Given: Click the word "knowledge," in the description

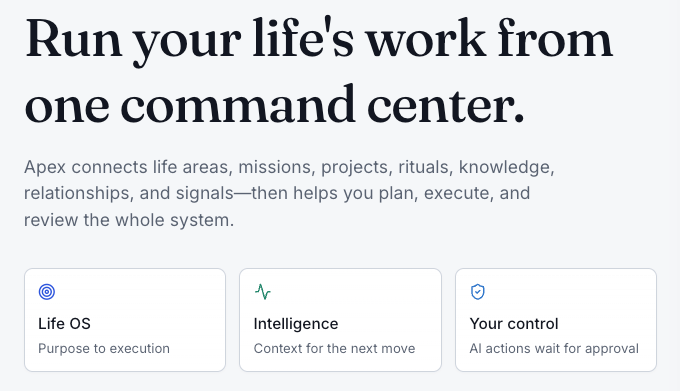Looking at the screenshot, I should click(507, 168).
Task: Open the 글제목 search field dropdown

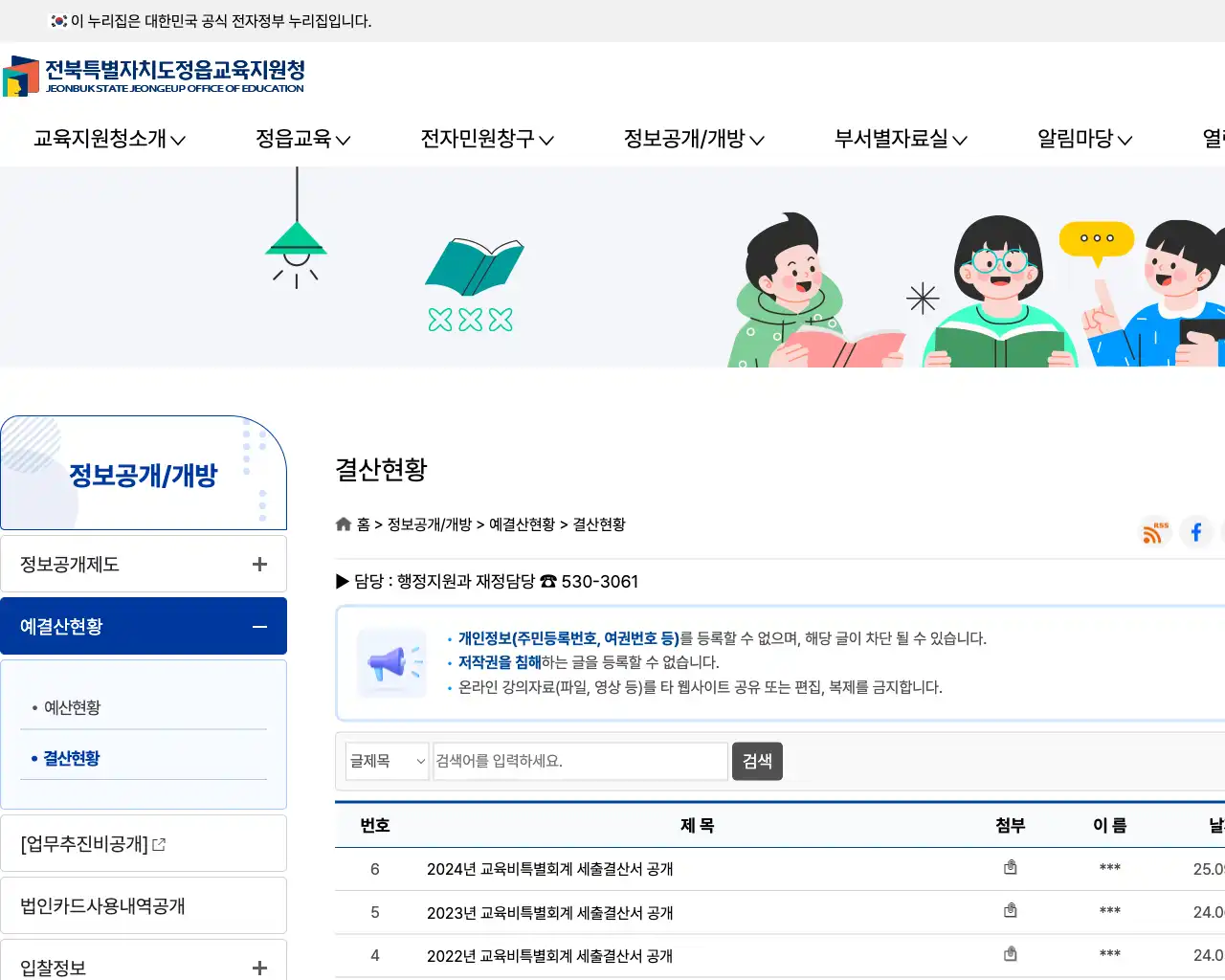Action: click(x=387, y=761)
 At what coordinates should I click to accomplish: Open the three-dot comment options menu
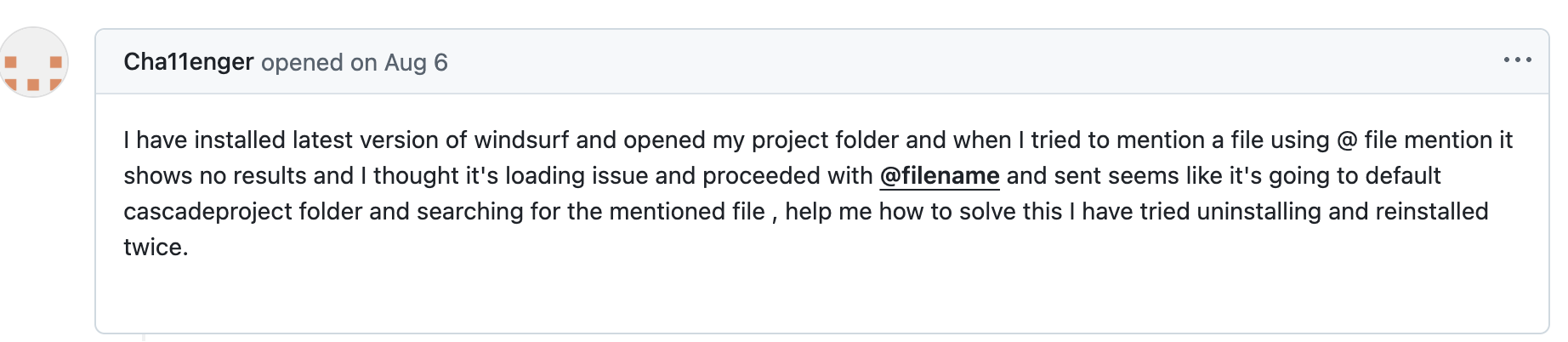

◇ ◇ ◇ ◇ ◇ ◇ ◇

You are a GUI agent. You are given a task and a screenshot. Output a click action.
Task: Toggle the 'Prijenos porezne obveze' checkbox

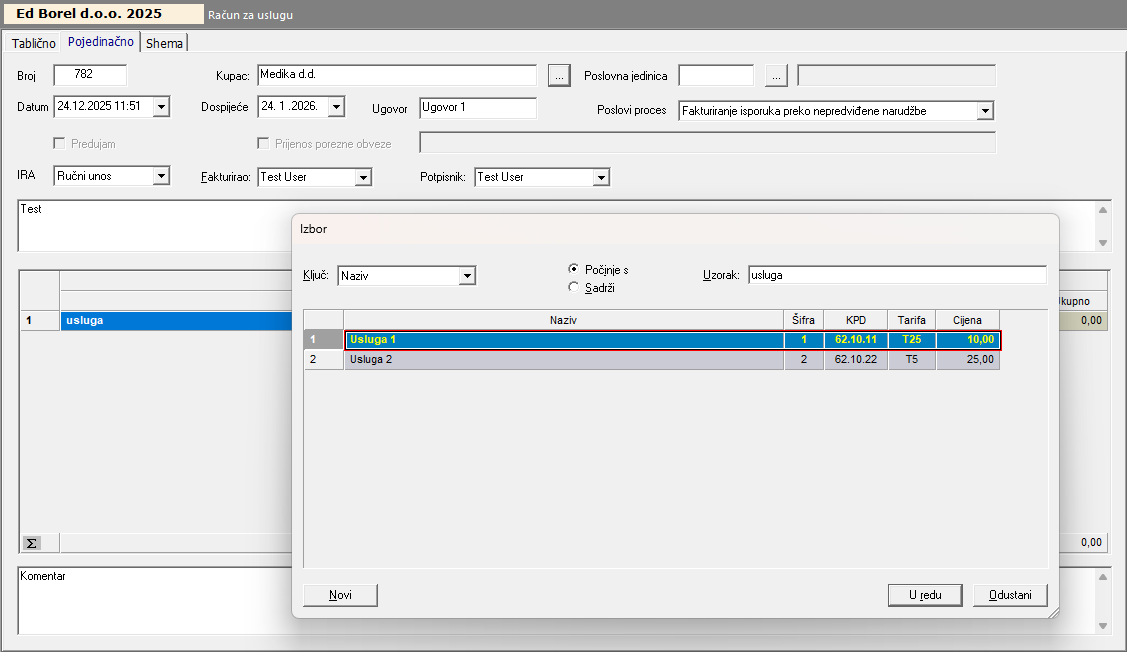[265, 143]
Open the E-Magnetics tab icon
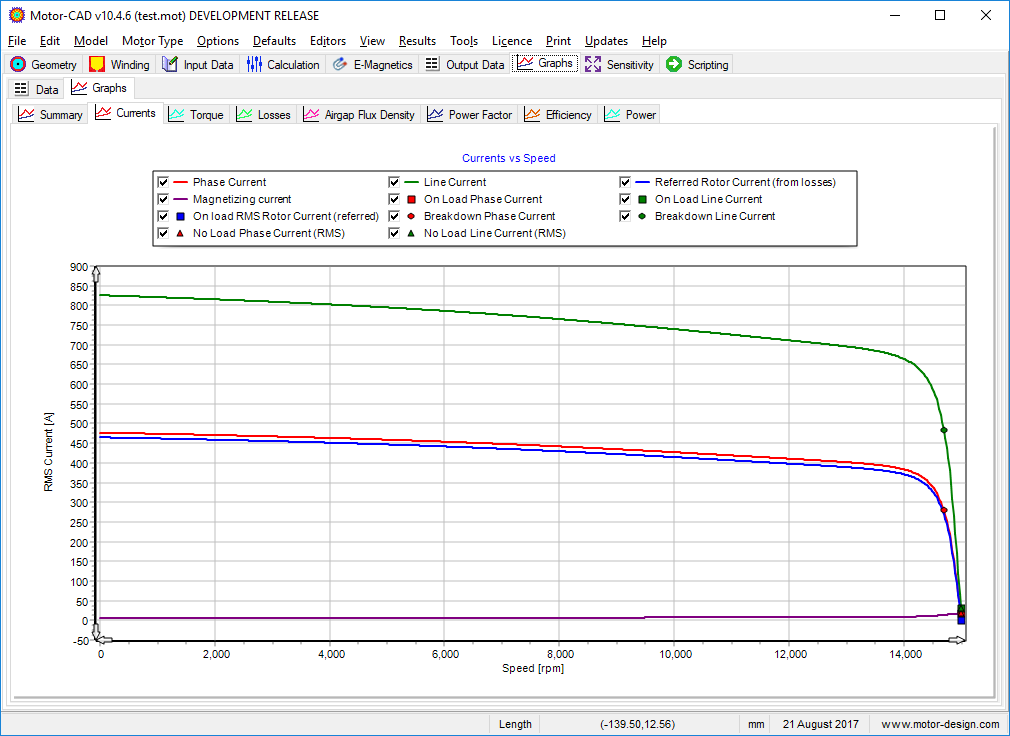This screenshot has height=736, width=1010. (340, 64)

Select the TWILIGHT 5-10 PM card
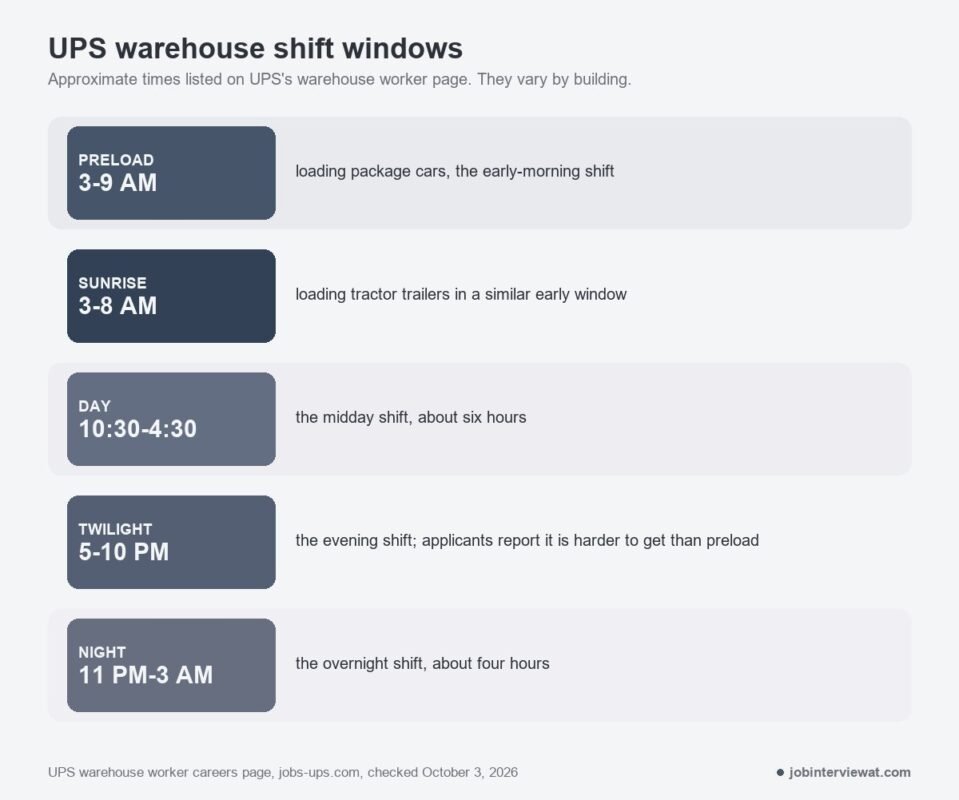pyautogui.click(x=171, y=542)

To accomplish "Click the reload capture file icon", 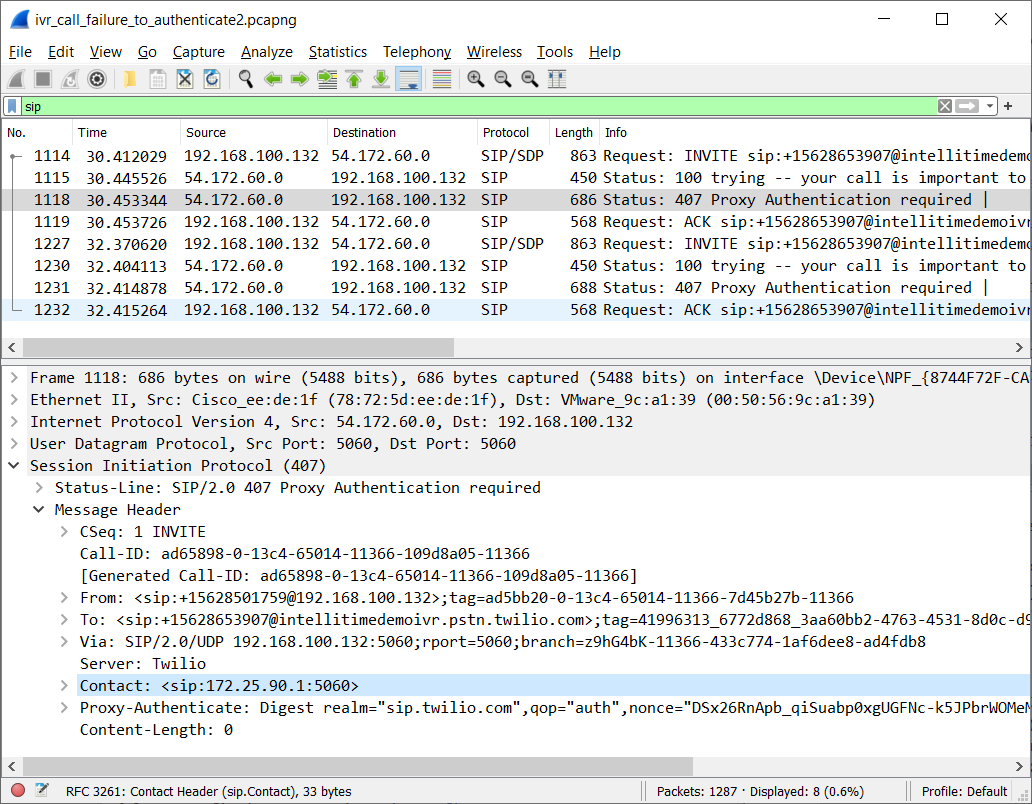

◇ ◇ ◇ ◇ ◇ ◇ ◇

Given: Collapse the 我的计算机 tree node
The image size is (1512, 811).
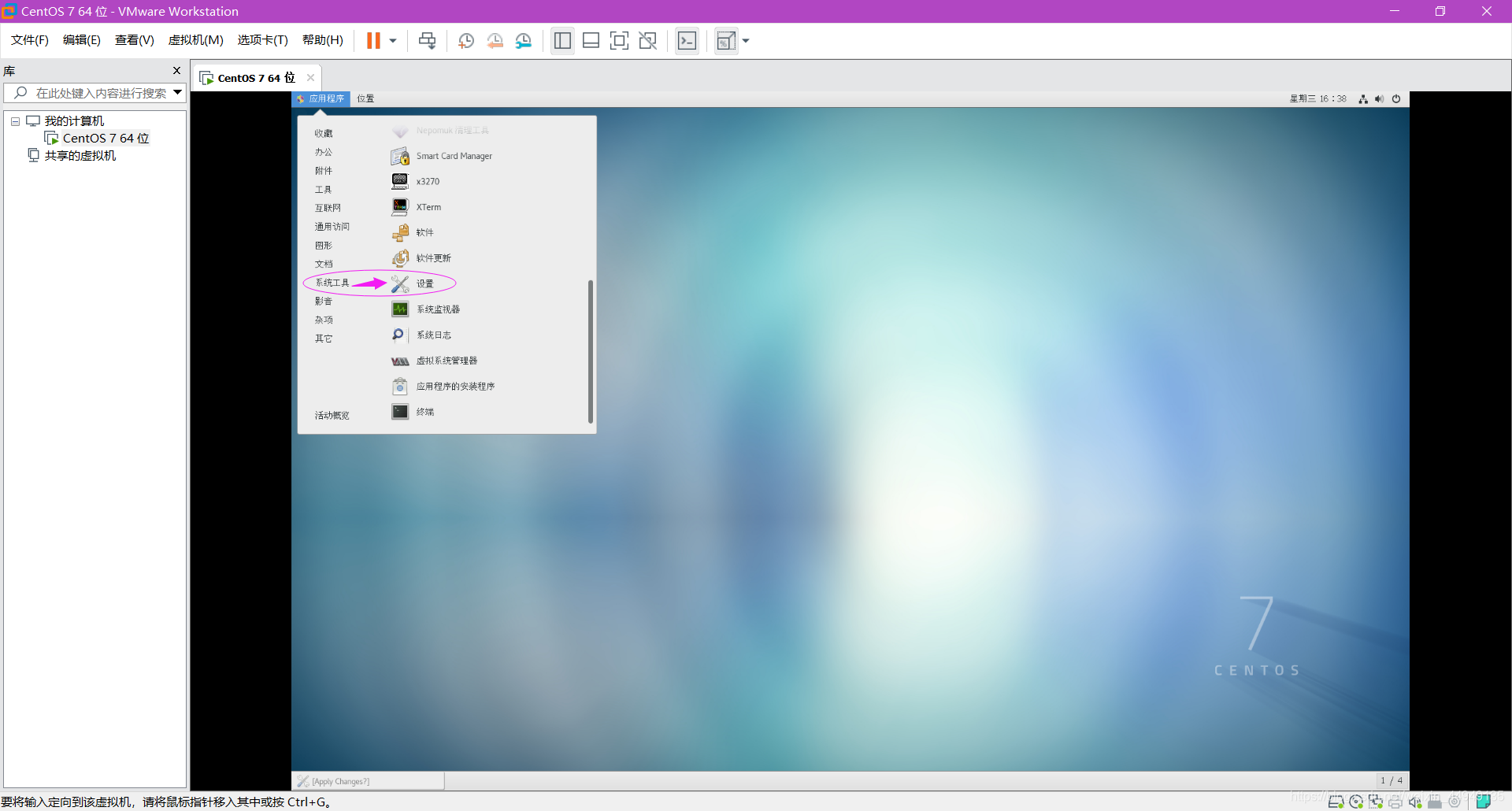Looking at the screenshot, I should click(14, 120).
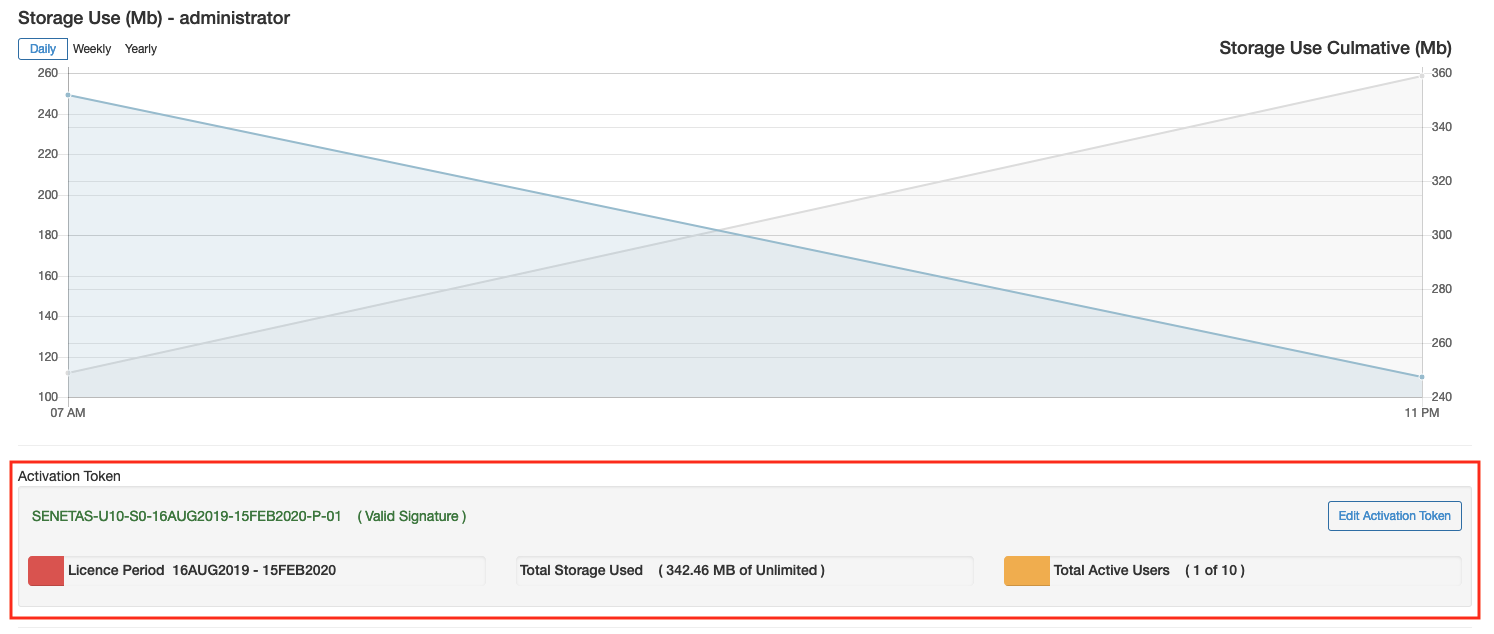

◇ ◇ ◇ ◇ ◇ ◇ ◇

* Stated exercise: Rewrite the lines from the one containing "Select the TWILIGHT 5-10 PM card" through the one containing "the reload capture", putting "tile" in place of "card" and changing nothing else. Return only those lines, without the pictures.

* Correct output:
Select the TWILIGHT 5-10 PM tile
pyautogui.click(x=171, y=542)

To accomplish "Click the reload capture file icon", 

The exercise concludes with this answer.